Page 150 of At Her Pleasure

His half laugh, so miserable and hopeless, squeezed her heart with dread. “I don’t know.”

I wish I’d been shot in the head. He meant it. He was in that kind of pain.

It took her back to Cissy in the bathroom. He knew what those words meant to her, so the fact he couldn’t stop himself from saying them wasn’t intended to hurt her. It was stark honesty.

It was also an unconscious plea for help.

She limped to him. He was staring at the ground, so she touched his jaw, insisting that he look at her. He resisted, but in the end, he did it. She could tell he liked looking at her, finding some measure of peace in what he saw there.

That was a start. The start.

“It takes time, Mick. It hurts like a bitch. When my life started to be more than survival, my sold siblings set up house inside everything I did. They were out there in the world, no way of finding or helping them, especially with my mother dead and gone. She wasn’t exactly a record keeper.”

She let the unsteadiness enter her voice, because this wasn’t a moment to hold it all in, and he was protective of her. She didn’t mind embracing that, using it to draw him out of his head. “I held some of them, Mick,” she reminded him. “I remember the way they looked at me, the way all babies do. The rage I feel, the sadness, the things that sabotage my happiness…I know those demons you’re talking about. I’ve walked that path, but I also kept walking, to where I am now. If you trust me, I can help you do it, too.”

She had tears on her face. His own expression had softened, the pain still there, but she’d reached him. She could give him more, if she could find the courage to do it.

If she’d had those children in her arms again, she would have done everything to fight for them. Go to the police, her and Cissy serving time with her mother. It wouldn’t matter. It was nothing next to the cost of doing too little and living with it. And Cissy would have lived.

She wasn’t losing Mick. If she let him disappear from her life, she would. Because she had no doubt she was in a war for his life, and this was only the first battle. He was an incredibly strong man, but one with a wound infected enough to kill him.

So she cut herself open and let all the pain, pain as overwhelming as his, come out.

“I need you, Mick.”

His gaze snapped up, captured by those four words.

“I need you to love me. To be mine. To fight with me, to let me give you the pain you need, because it speaks to my own, locks together with it.”

His hands were on her hips, holding her. They stayed that way for several silent moments. Seeing the struggle inside him, she steadied herself. “That is one hundred percent an order. I will beat you to death with a shovel and bury you in my backyard, rather than let you leave.”

His eyes sparked, mouth tightening, but it was against the pain of an unexpected smile. “I’ll try, Mistress,” he said. “I swear I’ll try, best as I can.”
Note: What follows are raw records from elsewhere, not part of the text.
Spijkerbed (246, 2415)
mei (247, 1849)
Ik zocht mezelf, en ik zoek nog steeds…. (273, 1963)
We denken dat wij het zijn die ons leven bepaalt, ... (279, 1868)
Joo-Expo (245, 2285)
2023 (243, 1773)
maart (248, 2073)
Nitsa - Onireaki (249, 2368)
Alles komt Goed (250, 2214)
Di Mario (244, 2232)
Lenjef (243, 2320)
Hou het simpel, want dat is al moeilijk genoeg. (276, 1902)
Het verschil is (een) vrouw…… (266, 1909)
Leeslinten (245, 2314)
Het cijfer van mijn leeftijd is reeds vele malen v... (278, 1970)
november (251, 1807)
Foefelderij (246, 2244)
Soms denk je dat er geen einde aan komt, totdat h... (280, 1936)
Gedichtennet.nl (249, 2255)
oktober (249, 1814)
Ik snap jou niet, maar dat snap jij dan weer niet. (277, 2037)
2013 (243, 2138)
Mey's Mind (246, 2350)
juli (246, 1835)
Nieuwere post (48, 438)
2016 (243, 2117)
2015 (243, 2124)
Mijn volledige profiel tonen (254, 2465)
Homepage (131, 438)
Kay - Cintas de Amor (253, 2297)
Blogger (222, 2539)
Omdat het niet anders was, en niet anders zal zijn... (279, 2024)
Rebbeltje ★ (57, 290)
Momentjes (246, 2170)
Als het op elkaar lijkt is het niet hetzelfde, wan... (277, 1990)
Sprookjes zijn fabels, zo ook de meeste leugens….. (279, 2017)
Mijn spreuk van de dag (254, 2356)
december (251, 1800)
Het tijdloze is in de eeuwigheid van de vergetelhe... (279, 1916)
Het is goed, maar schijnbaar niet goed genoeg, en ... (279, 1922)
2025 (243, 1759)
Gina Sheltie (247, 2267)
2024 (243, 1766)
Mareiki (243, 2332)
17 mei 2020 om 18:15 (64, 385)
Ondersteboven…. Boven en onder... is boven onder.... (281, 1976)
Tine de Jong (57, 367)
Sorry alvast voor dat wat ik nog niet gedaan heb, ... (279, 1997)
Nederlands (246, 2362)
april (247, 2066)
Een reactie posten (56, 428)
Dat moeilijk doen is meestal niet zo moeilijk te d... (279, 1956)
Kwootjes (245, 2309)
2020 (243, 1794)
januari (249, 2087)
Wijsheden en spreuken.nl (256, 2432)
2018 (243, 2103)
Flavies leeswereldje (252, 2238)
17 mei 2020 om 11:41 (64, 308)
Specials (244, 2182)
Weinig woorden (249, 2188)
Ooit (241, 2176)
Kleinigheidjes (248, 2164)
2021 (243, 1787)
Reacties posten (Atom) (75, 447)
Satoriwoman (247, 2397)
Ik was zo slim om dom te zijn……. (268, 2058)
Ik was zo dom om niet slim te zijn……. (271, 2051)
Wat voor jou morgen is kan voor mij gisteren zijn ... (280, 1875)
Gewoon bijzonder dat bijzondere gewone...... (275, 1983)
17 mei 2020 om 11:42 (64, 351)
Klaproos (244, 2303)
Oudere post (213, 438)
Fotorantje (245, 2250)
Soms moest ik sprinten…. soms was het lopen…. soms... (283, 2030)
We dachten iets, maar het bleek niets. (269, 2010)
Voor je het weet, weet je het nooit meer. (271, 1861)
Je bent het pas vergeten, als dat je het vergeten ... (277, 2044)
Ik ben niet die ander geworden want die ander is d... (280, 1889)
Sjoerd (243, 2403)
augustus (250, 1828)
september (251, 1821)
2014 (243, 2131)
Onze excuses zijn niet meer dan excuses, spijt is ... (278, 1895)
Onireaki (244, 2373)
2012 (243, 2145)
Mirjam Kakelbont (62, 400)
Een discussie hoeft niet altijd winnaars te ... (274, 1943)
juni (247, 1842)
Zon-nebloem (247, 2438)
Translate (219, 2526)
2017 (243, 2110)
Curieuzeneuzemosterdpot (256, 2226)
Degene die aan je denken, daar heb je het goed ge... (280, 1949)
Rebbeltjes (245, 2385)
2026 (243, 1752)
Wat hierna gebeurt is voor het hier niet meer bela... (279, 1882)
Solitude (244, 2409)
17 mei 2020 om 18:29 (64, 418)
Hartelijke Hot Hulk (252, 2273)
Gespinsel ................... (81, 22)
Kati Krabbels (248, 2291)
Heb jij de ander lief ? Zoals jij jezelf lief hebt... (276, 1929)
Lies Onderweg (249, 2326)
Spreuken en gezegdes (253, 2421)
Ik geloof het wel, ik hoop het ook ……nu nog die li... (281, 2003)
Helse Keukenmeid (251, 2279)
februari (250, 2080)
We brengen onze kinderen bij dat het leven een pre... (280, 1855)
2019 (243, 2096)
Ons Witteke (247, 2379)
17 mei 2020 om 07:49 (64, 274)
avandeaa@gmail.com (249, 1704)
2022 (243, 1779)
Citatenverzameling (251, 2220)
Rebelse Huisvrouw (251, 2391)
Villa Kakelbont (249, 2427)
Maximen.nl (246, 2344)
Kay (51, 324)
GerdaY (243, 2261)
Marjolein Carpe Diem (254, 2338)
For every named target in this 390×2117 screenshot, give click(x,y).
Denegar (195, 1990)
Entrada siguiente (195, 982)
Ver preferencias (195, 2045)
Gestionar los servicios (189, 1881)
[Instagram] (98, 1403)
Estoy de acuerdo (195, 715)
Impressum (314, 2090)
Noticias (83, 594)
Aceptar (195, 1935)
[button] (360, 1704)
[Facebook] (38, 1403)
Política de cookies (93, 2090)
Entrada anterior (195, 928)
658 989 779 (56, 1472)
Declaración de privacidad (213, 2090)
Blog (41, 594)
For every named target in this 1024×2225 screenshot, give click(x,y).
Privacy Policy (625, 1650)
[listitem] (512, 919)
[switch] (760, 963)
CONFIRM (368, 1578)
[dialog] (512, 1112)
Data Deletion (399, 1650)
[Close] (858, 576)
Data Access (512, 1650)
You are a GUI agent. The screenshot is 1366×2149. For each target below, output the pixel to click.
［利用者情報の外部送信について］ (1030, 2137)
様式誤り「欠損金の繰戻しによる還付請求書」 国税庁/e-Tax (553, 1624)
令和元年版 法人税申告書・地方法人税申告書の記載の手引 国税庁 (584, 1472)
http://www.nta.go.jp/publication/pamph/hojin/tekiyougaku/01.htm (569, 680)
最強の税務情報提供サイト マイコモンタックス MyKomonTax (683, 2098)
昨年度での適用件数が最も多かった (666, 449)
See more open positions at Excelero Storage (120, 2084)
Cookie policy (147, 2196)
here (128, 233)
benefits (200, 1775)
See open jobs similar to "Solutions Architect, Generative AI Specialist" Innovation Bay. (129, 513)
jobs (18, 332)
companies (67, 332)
She slid her arms around his shoulders as he put his face to her midriff. He was so tense, everything held inside. She knew how to help with that.

“I’ll punish you for the ones who haunt you. I’ll help you put the ones you saved on the opposite side of the scale, not for balance, but for perspective, breathing room.”

He nodded. As she let more tears fall on his head, she made an additional, silent promise. And I will love you for being the kind of man who had the courage to do all of it.

There were rare people in the world, those who tried to help, to fix, because something inside them was so strong they couldn’t resist that call. They knew their life’s purpose. That mandate filled up every square inch of space. The mandate was the person.

She’d had enough selfishness to save herself. To give herself happiness and a life worth living. Up until Mick, she hadn’t apologized for that, had stood stubbornly against her ghosts. She’d tried to believe she was living the life Cissy and the others might have lived, if they’d been given the chance. The way she lived was an attempt to honor their lost lives.

Mick had implied she’d been as much of a victim as they’d been. Victim wasn’t a word she accepted for herself, but in the context of helping him, she’d come to grips with it, without letting it become her identity.

While on a bus, a person was called a passenger. But when she decided to get off, and made that happen, not by waiting for the driver to stop, but by marching up there and forcing open the doors, leaping free, even if the bus was still in motion, she was whatever the hell she wanted to be.

She had to help him find something else he could be as well. Because for the first time in her adult life, she loved a man enough to bear the terror of losing him. Or of him changing into something she could no longer love.

She wasn’t worried about the latter. Mick didn’t know how to be anything but who he was. She also loved him so fiercely she wasn’t letting anything take him away from her. Even himself.

She whispered that to him. And then whispered something else. “I'm your Mistress. You've done all you can this way. It's time to find another way. We’ll find it, together, but first you have work to do.”

He had to reclaim his soul. It was going to be a hard road, but she’d move into his head and share that space. She’d demand a key, the bigger half of the closet, his bed, and everything else. Take over and let him know everything he had was hers.

She knew what it was to have nothing, so she took very good care of what she’d earned the right to call hers.

Mick lifted his head, showing her those beautiful, dangerously still and haunted eyes. “My pain doesn't deserve to be special, Mistress.”